*Set exercise*:
Copy the material word for word, starting with the line that contains "Toggle Powiadomienie o" and continuing through the end of the material.

▬▬▬▬▬▬

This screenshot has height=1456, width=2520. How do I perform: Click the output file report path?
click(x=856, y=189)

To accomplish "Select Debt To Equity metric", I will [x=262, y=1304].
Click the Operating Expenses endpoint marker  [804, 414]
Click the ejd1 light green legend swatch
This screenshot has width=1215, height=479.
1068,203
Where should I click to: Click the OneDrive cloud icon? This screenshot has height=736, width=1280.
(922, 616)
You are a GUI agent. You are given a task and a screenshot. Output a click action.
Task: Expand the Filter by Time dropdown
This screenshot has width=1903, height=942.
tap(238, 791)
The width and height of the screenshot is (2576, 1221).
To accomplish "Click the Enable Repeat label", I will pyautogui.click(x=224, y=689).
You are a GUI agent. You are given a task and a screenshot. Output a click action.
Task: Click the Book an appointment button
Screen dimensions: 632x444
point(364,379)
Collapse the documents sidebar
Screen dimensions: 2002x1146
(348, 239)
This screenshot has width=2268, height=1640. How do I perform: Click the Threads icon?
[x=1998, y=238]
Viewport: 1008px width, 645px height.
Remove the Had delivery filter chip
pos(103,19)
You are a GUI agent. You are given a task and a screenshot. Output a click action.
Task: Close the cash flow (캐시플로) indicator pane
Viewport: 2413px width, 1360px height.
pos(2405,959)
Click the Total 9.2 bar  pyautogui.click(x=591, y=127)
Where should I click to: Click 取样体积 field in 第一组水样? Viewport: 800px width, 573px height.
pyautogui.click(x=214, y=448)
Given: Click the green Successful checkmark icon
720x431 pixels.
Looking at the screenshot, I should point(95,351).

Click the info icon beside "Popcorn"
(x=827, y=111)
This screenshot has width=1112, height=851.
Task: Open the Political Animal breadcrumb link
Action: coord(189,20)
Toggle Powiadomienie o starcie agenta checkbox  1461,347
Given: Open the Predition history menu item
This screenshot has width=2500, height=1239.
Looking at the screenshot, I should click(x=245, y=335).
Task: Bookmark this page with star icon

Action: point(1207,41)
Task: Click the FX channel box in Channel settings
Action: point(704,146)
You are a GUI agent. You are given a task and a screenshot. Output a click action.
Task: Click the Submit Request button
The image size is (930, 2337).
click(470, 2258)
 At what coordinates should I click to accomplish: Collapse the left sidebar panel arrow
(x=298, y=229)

▬▬▬▬▬▬

*Response to this task*:
Toggle Powiadomienie o starcie agenta checkbox  1461,347
Given: Open the Predition history menu item
This screenshot has width=2500, height=1239.
Looking at the screenshot, I should click(x=245, y=335).
Task: Bookmark this page with star icon

Action: point(1207,41)
Task: Click the FX channel box in Channel settings
Action: point(704,146)
You are a GUI agent. You are given a task and a screenshot. Output a click action.
Task: Click the Submit Request button
The image size is (930, 2337).
click(470, 2258)
 At what coordinates should I click to accomplish: Collapse the left sidebar panel arrow
(x=298, y=229)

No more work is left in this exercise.